Unintentionally Ironic Statement Of The Year?

“Instead of balanced coverage you’ve got somebody, a commentator, finding a way to reaffirm the beliefs of their viewers.”

That’s Foster Kamer of the Village Voice in his dire paint-by-numbers attack on Fox News and the American Right for the BBC’s Culture Show (h/t Oliver via David Preiser).

Kamer’s item is so clichéd, so typical of lazy left-wing conventional wisdom that I wouldn’t be surprised to hear that the BBC College of Journalism is already using it as an example of best practice.

It wouldn’t have occurred to the editor of the Culture Show to commission a conservative commentator (Klavan, Breitbart, Gutfeld?) to give a different perspective on the US media for once. No, that would risk alienating the target audience – pretentious Guardian-reading dickwads. Far better to play it safe and get a reliably on-message left-wing hack to serve up the usual BBC smug prejudiced toss about the US.

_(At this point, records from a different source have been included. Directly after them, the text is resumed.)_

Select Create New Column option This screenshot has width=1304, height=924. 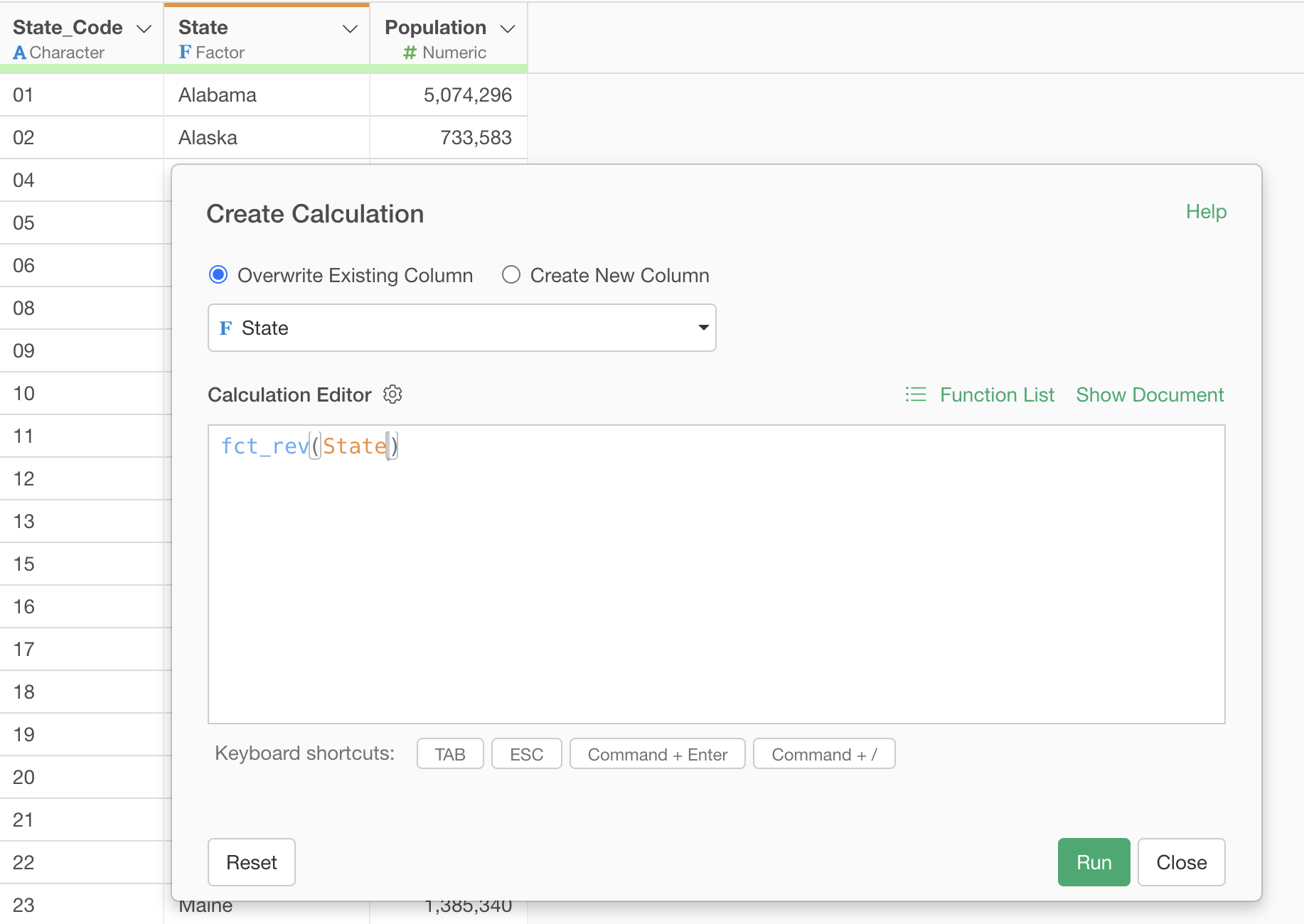pyautogui.click(x=511, y=275)
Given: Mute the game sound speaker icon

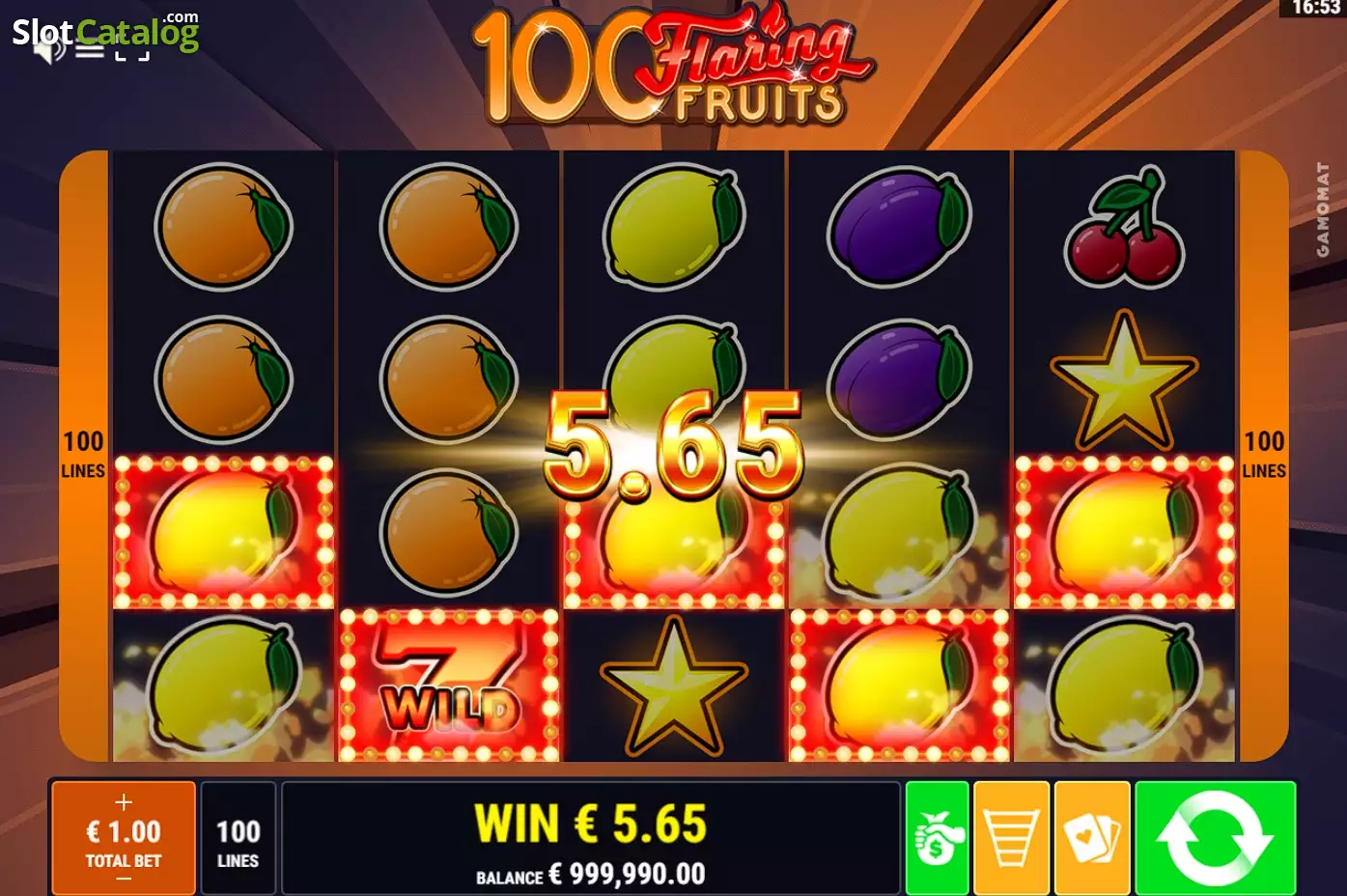Looking at the screenshot, I should click(x=48, y=50).
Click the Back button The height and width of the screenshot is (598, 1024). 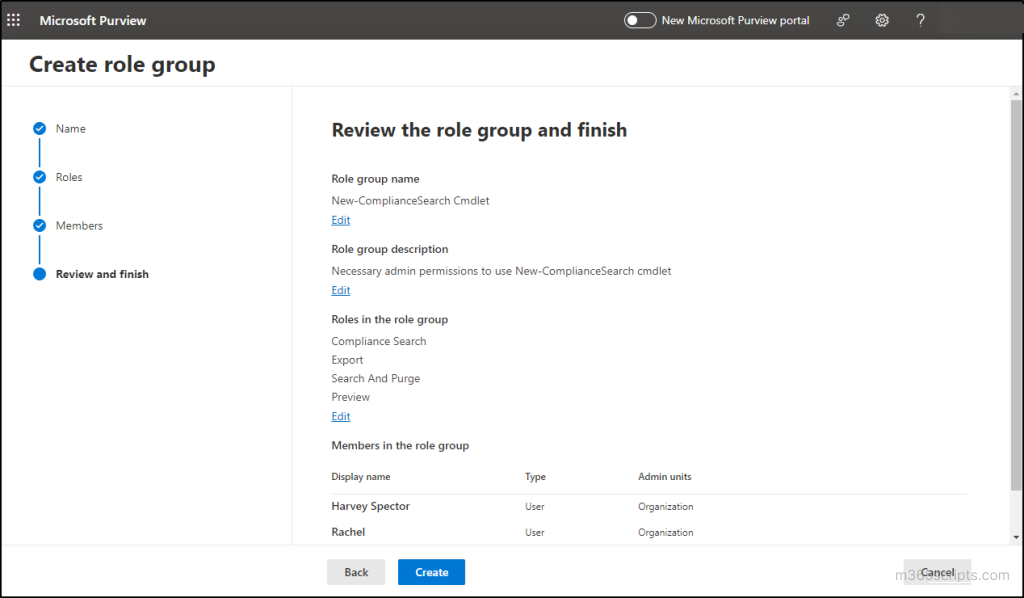(356, 571)
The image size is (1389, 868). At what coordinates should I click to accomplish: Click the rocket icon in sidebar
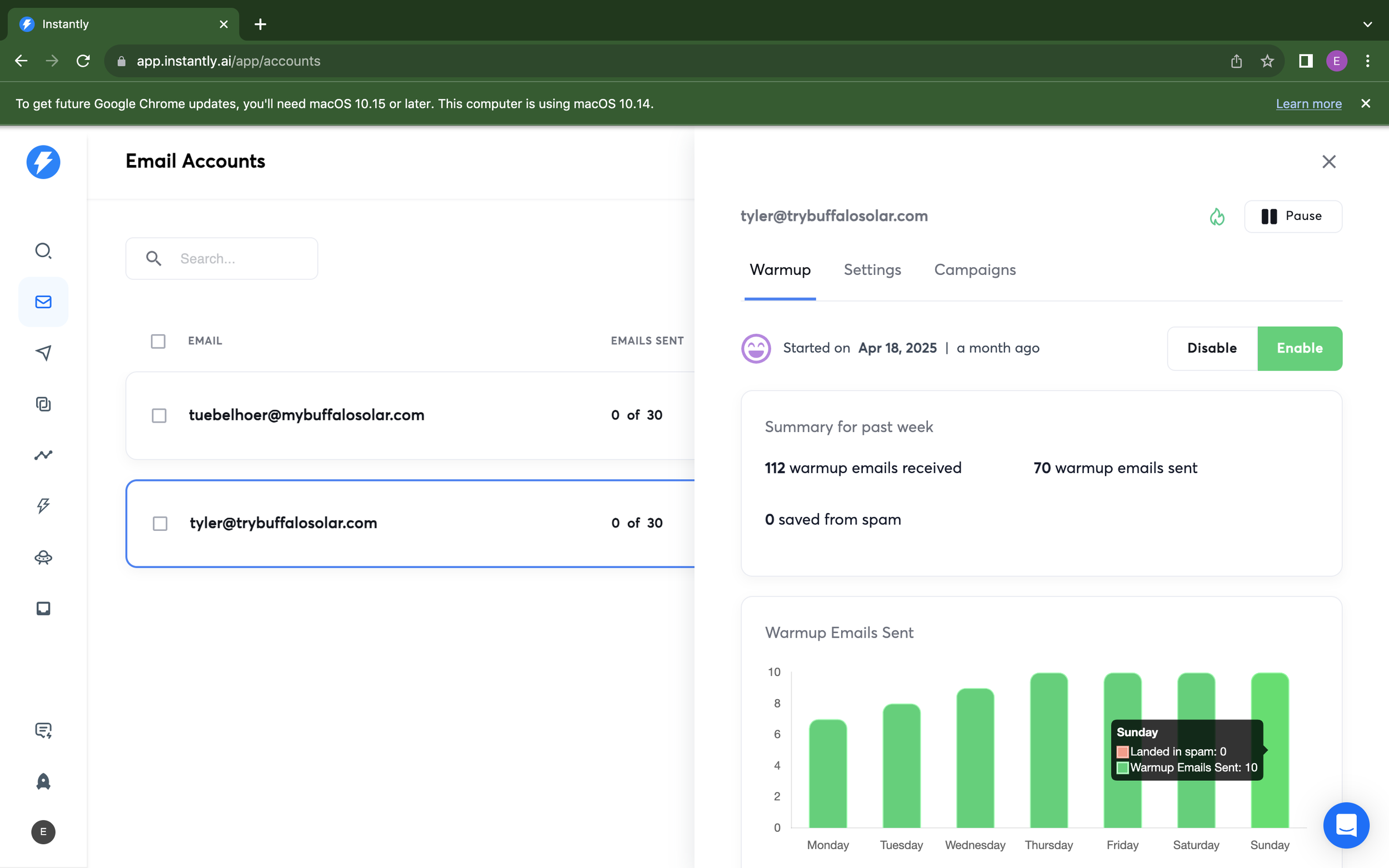[43, 781]
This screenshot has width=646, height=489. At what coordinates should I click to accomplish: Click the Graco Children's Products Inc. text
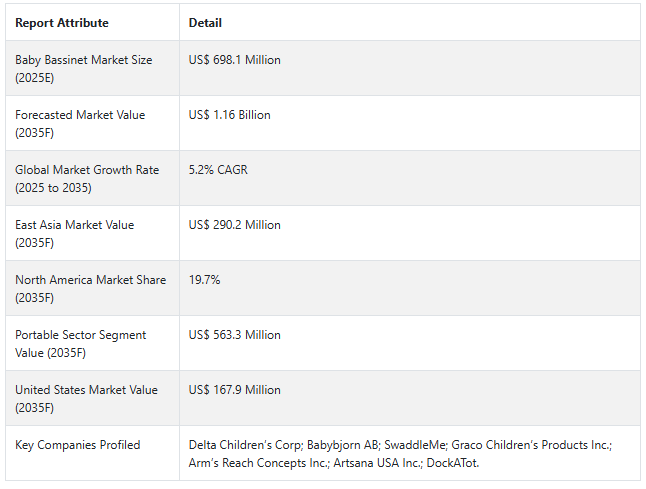[x=531, y=445]
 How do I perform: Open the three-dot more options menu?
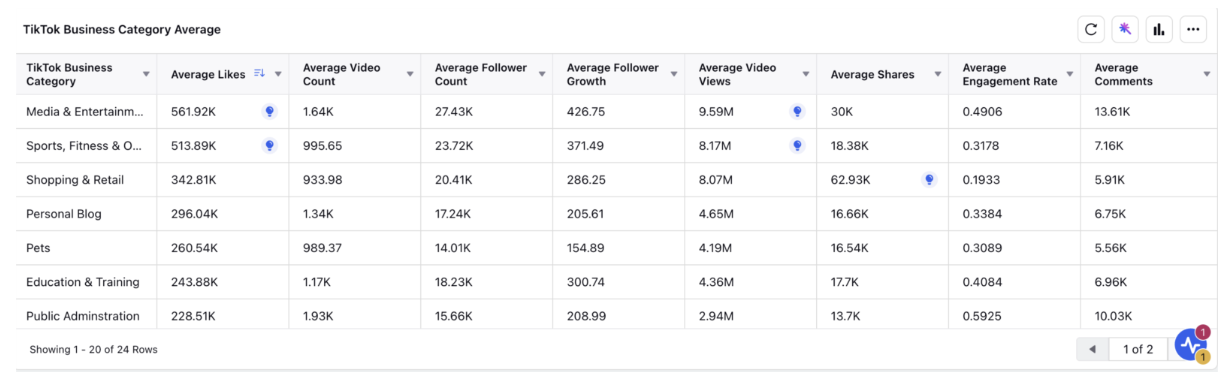click(x=1193, y=29)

How do you suppose Kamer responded to NPR’s sacking of Juan Williams? By championing open debate and free speech? No, like this:

A nasty little left-wing bigot. Not unlike the Culture Show supremo Janet Lee, in fact, as the editor of GQ Dylan Jones can testify:

Last summer, even I was subjected to a volley of abuse from a BBC executive. Janet Lee, the editor of the BBC’s flagship arts programme, The Culture Show (and who I have known for over 25 years), came up to me at a party on the Thames and, after calling me a ‘Tory ****’ proceeded to disparage the Tory leader, using ‘Etonian’ as though it were the very worst word in her lexicon of obscenities. You could tell she couldn’t work out what was worse: becoming a Tory, or admitting it.

Impartiality is in their genes.

Update Oct 25
. Janet Lee’s predecessor as Culture Show editor was Eddie Morgan:

After a spell working in strategy for Granada Media, Eddie joined the BBC to work as an output editor on Newsnight.

In 2002 he took time out from TV to work as Assistant General Secretary of the Labour Party and then went to the communications firm Brunswick before returning to the BBC to help set up The Culture Show in 2004.